WHAT TO DO =>
Once you have located the line containing "Concurso (740, 61)" in the material below, return it exactly along with each line after it through the line containing "Asunto (203, 1299)".
-------------------------
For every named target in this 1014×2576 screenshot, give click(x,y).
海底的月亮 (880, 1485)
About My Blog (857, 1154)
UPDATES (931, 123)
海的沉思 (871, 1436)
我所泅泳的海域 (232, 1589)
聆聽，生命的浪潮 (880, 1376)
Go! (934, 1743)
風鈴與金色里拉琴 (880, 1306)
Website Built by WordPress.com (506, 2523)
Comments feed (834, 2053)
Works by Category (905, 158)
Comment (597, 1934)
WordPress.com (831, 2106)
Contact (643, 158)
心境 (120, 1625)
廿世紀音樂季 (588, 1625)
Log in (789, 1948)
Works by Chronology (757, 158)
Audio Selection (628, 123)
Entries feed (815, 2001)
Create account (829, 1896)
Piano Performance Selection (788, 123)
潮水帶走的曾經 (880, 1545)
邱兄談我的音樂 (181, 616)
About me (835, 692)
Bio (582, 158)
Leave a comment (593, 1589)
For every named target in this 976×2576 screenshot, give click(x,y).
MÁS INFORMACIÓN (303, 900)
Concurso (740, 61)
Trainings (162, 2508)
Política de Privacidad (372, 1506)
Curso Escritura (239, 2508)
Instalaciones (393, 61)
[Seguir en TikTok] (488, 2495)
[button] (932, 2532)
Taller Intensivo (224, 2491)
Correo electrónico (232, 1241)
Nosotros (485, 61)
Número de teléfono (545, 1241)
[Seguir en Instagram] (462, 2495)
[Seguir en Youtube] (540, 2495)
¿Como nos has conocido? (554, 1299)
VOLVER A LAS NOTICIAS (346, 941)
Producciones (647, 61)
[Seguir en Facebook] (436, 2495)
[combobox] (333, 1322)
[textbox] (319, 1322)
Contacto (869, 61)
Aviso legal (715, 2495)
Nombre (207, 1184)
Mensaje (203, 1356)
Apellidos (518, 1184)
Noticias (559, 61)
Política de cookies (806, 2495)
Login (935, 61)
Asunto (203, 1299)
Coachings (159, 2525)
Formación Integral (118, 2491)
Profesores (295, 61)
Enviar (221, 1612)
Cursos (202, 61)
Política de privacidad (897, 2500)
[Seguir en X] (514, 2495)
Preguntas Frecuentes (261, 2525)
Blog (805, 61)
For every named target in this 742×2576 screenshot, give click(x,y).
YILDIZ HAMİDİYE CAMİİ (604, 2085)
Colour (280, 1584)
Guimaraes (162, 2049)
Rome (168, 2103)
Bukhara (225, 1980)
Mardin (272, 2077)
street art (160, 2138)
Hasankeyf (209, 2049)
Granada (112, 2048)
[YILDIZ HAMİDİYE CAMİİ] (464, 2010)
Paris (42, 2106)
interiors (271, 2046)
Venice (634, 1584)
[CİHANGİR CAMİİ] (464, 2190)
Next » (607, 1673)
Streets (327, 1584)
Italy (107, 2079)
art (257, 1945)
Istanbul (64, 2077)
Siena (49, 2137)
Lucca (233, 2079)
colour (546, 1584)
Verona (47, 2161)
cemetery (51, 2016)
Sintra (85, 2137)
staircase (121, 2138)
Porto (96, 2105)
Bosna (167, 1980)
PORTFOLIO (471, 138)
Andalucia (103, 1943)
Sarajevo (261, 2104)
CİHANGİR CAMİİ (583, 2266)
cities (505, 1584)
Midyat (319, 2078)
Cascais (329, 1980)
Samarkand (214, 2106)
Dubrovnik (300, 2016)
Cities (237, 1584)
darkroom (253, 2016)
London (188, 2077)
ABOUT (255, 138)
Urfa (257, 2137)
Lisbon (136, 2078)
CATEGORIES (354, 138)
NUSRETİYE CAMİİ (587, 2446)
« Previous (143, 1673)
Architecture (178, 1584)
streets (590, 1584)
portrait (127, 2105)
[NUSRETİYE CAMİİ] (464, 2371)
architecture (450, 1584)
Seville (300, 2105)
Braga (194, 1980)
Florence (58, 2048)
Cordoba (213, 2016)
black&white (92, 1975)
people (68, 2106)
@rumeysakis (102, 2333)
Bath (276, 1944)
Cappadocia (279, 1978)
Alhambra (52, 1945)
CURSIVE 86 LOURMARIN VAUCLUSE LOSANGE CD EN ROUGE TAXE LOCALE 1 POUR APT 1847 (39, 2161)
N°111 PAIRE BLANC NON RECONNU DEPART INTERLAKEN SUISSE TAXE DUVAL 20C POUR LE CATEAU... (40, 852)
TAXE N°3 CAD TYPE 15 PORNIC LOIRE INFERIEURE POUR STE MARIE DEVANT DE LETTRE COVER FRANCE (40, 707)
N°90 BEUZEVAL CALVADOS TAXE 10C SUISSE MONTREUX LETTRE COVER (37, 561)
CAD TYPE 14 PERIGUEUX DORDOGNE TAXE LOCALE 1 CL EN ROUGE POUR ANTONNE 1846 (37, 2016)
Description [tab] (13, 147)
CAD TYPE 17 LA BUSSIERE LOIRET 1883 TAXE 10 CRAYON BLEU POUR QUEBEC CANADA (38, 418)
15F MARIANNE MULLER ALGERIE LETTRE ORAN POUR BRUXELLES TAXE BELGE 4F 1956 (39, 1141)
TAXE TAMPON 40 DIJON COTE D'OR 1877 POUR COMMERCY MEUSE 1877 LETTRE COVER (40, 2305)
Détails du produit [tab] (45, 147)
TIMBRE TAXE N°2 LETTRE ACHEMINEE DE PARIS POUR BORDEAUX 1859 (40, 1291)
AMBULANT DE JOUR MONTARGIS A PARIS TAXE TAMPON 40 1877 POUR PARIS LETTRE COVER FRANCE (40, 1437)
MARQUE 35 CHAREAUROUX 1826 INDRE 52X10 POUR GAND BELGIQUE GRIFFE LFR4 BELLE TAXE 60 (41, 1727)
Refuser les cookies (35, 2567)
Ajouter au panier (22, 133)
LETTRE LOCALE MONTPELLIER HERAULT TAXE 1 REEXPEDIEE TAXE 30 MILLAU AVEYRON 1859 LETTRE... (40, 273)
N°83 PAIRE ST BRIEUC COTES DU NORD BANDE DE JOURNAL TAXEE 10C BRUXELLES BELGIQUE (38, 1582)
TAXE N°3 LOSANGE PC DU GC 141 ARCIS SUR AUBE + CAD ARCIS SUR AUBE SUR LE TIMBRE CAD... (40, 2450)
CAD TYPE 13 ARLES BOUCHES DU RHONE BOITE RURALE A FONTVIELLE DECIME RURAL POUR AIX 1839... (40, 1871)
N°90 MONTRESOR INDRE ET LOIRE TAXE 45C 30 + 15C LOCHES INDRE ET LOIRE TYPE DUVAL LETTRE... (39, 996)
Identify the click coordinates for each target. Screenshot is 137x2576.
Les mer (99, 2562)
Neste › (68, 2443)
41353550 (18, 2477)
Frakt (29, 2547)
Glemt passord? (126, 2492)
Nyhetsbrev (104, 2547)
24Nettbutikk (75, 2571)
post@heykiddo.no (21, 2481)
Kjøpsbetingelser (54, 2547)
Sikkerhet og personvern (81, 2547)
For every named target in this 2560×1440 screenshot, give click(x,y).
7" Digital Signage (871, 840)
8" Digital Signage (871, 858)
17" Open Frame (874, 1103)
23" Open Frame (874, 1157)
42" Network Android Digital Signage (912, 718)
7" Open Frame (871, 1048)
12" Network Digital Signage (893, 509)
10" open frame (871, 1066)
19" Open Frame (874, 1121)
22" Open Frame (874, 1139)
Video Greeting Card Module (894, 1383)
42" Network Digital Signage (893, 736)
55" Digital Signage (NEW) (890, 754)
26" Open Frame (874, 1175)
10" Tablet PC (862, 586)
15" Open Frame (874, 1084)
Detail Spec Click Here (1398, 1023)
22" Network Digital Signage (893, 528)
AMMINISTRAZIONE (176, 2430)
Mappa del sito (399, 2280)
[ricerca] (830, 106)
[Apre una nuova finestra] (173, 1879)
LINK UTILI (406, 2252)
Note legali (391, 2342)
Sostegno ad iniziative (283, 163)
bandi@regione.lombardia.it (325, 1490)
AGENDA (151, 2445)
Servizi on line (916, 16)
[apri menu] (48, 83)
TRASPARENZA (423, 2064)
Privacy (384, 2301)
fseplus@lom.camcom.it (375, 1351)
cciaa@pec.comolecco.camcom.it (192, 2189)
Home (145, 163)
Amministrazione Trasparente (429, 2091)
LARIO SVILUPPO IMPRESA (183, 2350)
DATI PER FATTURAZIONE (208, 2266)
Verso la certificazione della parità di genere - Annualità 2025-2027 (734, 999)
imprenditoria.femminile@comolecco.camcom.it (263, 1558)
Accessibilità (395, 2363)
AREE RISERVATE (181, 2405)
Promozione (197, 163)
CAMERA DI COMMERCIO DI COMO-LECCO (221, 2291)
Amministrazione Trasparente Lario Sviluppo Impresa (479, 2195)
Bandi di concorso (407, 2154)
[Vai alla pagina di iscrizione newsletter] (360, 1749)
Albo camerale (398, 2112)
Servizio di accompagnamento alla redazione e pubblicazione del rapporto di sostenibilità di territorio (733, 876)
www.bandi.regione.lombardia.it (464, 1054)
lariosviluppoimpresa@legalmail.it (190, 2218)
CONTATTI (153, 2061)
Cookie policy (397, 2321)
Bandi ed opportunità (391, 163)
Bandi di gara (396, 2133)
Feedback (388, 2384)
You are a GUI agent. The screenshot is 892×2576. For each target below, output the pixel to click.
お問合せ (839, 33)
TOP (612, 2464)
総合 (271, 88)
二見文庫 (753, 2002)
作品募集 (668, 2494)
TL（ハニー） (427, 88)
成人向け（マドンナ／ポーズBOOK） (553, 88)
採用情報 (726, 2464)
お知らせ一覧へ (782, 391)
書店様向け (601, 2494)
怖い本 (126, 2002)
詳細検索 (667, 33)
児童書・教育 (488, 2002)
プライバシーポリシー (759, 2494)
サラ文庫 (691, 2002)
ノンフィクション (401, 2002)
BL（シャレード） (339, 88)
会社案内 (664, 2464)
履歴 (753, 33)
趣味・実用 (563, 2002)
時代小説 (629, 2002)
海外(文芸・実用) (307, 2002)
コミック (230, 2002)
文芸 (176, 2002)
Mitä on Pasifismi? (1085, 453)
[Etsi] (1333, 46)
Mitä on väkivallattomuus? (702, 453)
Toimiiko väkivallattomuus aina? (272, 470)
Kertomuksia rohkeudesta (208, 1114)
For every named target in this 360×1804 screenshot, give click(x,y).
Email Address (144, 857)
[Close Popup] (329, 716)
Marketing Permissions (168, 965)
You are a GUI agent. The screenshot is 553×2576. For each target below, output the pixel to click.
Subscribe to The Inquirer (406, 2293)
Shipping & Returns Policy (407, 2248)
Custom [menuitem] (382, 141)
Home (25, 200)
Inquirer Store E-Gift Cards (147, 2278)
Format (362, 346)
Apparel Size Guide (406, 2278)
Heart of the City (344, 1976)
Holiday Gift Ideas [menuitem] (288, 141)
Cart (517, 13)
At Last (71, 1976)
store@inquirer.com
-------------------------
THE ANSWER =>
Concurso (740, 61)
Trainings (162, 2508)
Política de Privacidad (372, 1506)
Curso Escritura (239, 2508)
Instalaciones (393, 61)
[Seguir en TikTok] (488, 2495)
[button] (932, 2532)
Taller Intensivo (224, 2491)
Correo electrónico (232, 1241)
Nosotros (485, 61)
Número de teléfono (545, 1241)
[Seguir en Instagram] (462, 2495)
[Seguir en Youtube] (540, 2495)
¿Como nos has conocido? (554, 1299)
VOLVER A LAS NOTICIAS (346, 941)
Producciones (647, 61)
[Seguir en Facebook] (436, 2495)
[combobox] (333, 1322)
[textbox] (319, 1322)
Contacto (869, 61)
Aviso legal (715, 2495)
Nombre (207, 1184)
Mensaje (203, 1356)
Apellidos (518, 1184)
Noticias (559, 61)
Política de cookies (806, 2495)
Login (935, 61)
Asunto (203, 1299)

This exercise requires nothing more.